Fragen Sie ihre Mitarbeiter also nicht, wann sie arbeiten können - sondern wann sie nicht arbeiten können. Auf dieser Informationsgrundlage können Sie dann kleine Änderungen an den Schichten vornehmen, um der Kundennachfrage noch besser zu entsprechen. Es ist eine winzige, aber bedeutsame Veränderung in der Formulierung: Selbst, wenn niemand gern länger als 18 Uhr bei der Arbeit bleibt, könnte es doch sein, dass ein Agent ein Schichtende um 19 Uhr in Kauf nimmt, solange er regelmäßig einmal die Woche früher los kann, um seinen persönlichen Interessen nachzugehen.
Kommen wir zurück zu der Szene in Georgs Call Center. Wenn man bedenkt, wie klein das Call Center ursprünglich war, wie die Geschäftszeiten waren und dass es nur einen einzigen Kommunikationskanal gab – dann ist es kein Wunder, dass hier zunächst mit Excel gearbeitet wurde. Die Einsatzpläne zu erstellen dauerte nicht lange, und bei dem kurzen Arbeitstag waren sie letztendlich auch verhältnismäßig effektiv.
Bislang dachte man in Georgs Unternehmen also “Excel ist gut genug”. Allmählich aber setzt sich ein neues Denken durch, nämlich: „Wir sollten vielleicht mal über ein Workforce Management System nachdenken.“ Das liegt nicht allein daran, dass das Call Center gewachsen ist, sondern ist auch eine Folge der erhöhten Komplexität, der Schwankungen und des Gebots, mit weniger Ressourcen mehr zu leisten. Was die Größe betrifft, gibt es keine eindeutige Regel, wann genau der Punkt erreicht ist, an dem eine Workforce Management (WFM) Lösung ein Muss ist.

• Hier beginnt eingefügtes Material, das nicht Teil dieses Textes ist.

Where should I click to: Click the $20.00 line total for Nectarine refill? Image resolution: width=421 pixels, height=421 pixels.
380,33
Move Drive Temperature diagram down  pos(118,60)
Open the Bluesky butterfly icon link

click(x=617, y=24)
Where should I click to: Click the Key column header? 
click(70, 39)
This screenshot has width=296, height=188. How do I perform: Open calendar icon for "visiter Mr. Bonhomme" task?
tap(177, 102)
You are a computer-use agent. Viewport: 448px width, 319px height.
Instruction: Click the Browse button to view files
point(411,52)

Meiner Erfahrung zufolge sind etwa 100 Agenten ein guter erster Indikator. Diese Zahl sollte man sich aber nicht isoliert anschauen. Wird in dem Call Center nur von Montag bis Freitag und zu den normalen Geschäftszeiten gearbeitet, kann der Planer leicht auch mehr als 100 Agenten mit Excel-Tabellen verplanen. In einem Multi-Skill Center, das auch außerhalb der Kern-Arbeitszeiten operiert, kann die Komplexität schon bei weniger als 100 Agenten den Einsatz einer Workforce Management (WFM) Lösung rechtfertigen. Wenn die Arbeitsbelastung schwankt, die Arbeitszeiten sich über den „Nine-to-five“-Betrieb ausdehnen und wenn die Betriebsmodelle sich verändern, dann ist ein Planer kaum noch in der Lage, die Einsatzpläne nur mit Excel zu erstellen. In Multi-Skill-Umgebungen ist es sogar eine Herausforderung, nur den Jahresurlaub mit Excel zu verfolgen.
Effiziente Gestaltung von Multi-Skill-Einsatzplänen hingegen ist mit Tabellenkalkulation praktisch unmöglich.

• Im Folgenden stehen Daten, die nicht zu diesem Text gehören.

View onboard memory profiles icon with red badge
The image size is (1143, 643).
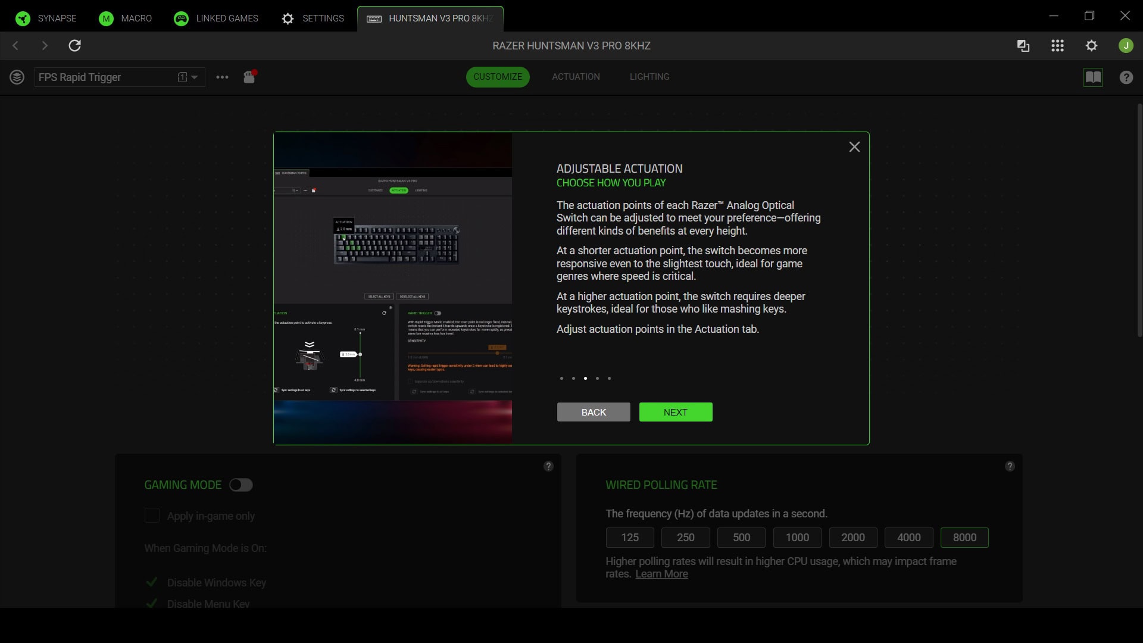[x=249, y=77]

Sobald ein Unternehmen WFM in Erwägung zieht, lautet die zentrale Frage, welche Ansprüche es an die Software hat. Es gibt eine Vielzahl an Lösungen, die alle eine große Bandbreite an Vorteilen bieten und in ganz unterschiedlichen Preisklassen spielen. Es ist allerdings schade, zu sehen, wie viel Geld Firmen ausgeben, um die Software am Ende als eine vielgepriesene Lösung für die Jahresurlaubsplanung zu nutzen. Andererseits gibt es Firmen, die Systeme kaufen und später merken, dass Funktionen, die sie unbedingt brauchen, um ihre Planung effizienter zu machen, leider nicht enthalten sind – oder nur als teure Zusatzoption zu erwerben ist, die extra hinzugekauft werden muss. In dem Szenario, das ich hier beschrieben habe, gibt es zwei unabdingbare Anforderungen:
1. die Fähigkeit, besser mit schwankenden Kontaktvolumina umzugehen
2. neue Szenarios zu modellieren.
Als dritten Punkt könnte man die Möglichkeit hinzunehmen, die Wirkung von Echtzeit-Entscheidungen auf Leistungskennzahlen darzustellen, und zuletzt die Fähigkeit, optimale Schichtmodelle für neue Mitarbeiter zu modellieren.